My boyfriend’s father gave him crack for Christmas.

Ok, ok: not actual crack (which we know from Whitney Houston is “whack”). But close enough: a bag of coffee, complete with its “fresh from the head shop” paraphernalia: a grinder and a French press. Oh, and a fantastic kettle, which I will use for my own non-coffee devices.

Now, when I got my first office job in 1996, I conducted what I called “The Butt Tests.” These test consisted of eating and drinking different substances and then sitting on my butt and observing the effects on my nervous system, mood, and digestion. Refined sugar made me giddy, then exhausted. Carbohydrates made me go into a mild desk-coma. Black tea made me alert and excited to be alive. Green tea kept me gently buzzed for hours and hours.
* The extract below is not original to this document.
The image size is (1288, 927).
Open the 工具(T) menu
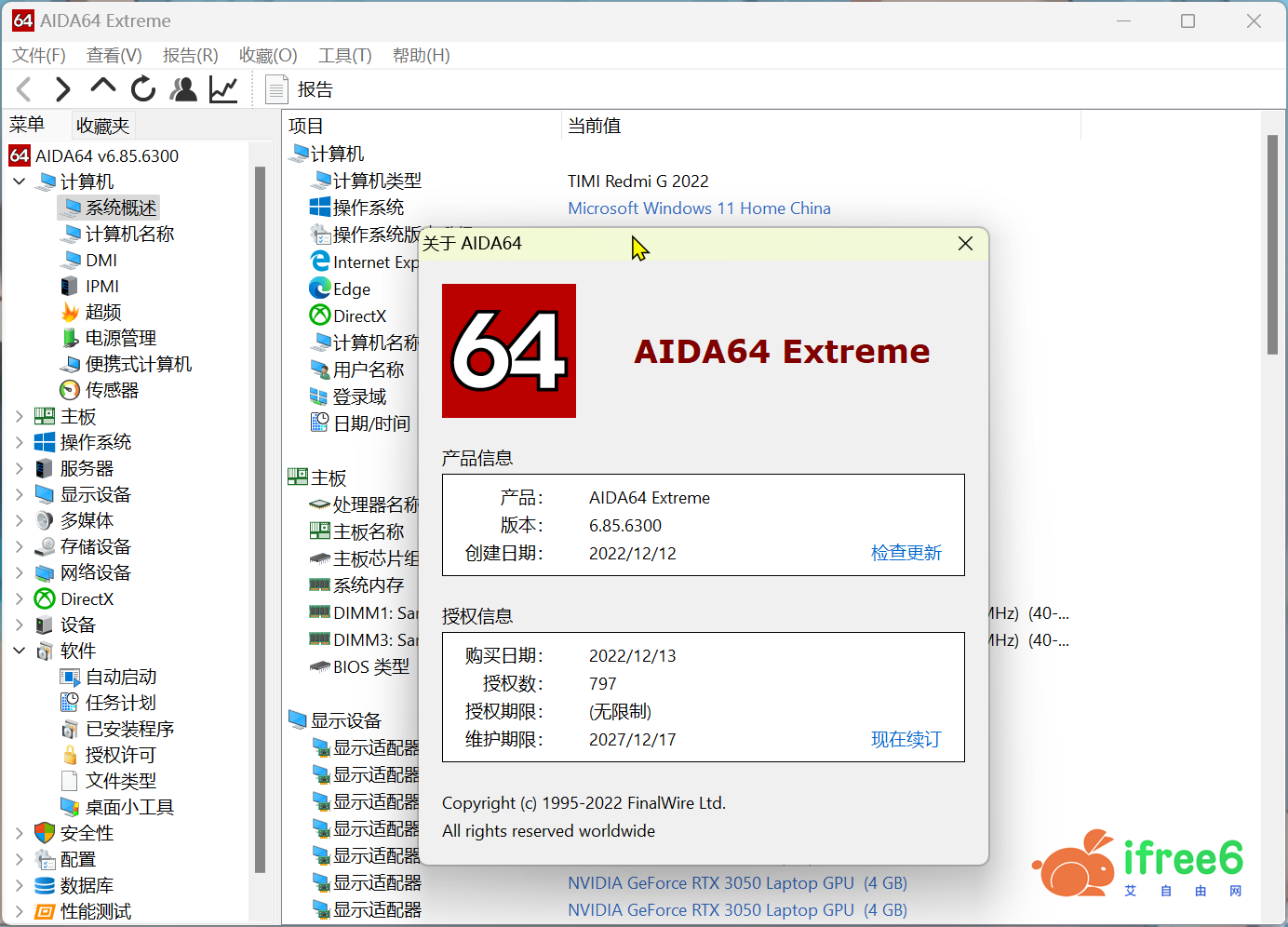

Coffee, meanwhile, made me sweaty and twitchy, and I would type so fast that my fingers couldn’t keep up. After an hour or so, coffee would drop me on my ass like the jilted crack-ho I was, leaving me begging for another cup and mopping my brow, a fire in my belly that could be a craving or could have just been the beginnings of an ulcer.
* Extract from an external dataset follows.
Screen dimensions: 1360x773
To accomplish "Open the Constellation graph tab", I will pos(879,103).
I saw quickly that coffee was the methamphetamine of the office world. In coffee land, everyone’s wide-awake. And they want you to join their club where the code words are things like “double half-caff non-fat caramel mochafrappaesspresachino.” That’s actually the country club of coffee drinking. Most of the time you find folks in the coffee crackhouse: low-browing it around the office drip coffeemaker, filling up styrofoam cups that look suspciously like stained mattresses lieing in a dingy basement somewhere.

Moral of the story? Coffee bad! Alternate moral: I’m a tea bigot.

And now, thanks to his father, my boyfriend has joined the dark side of the caffeine empire. Long ago I had a boyfriend who drank coffee. Three triple shots of espresso a day! Once ever few months he would have to quit cold turkey, and would spend a couple days writhing on the floor in pain. Soon, that may be Andreas.

While I sip my tea with milk and honey, he’ll lie twitching on the floor, begging for just one more cup of the good stuff. I’ll shake my head and sigh.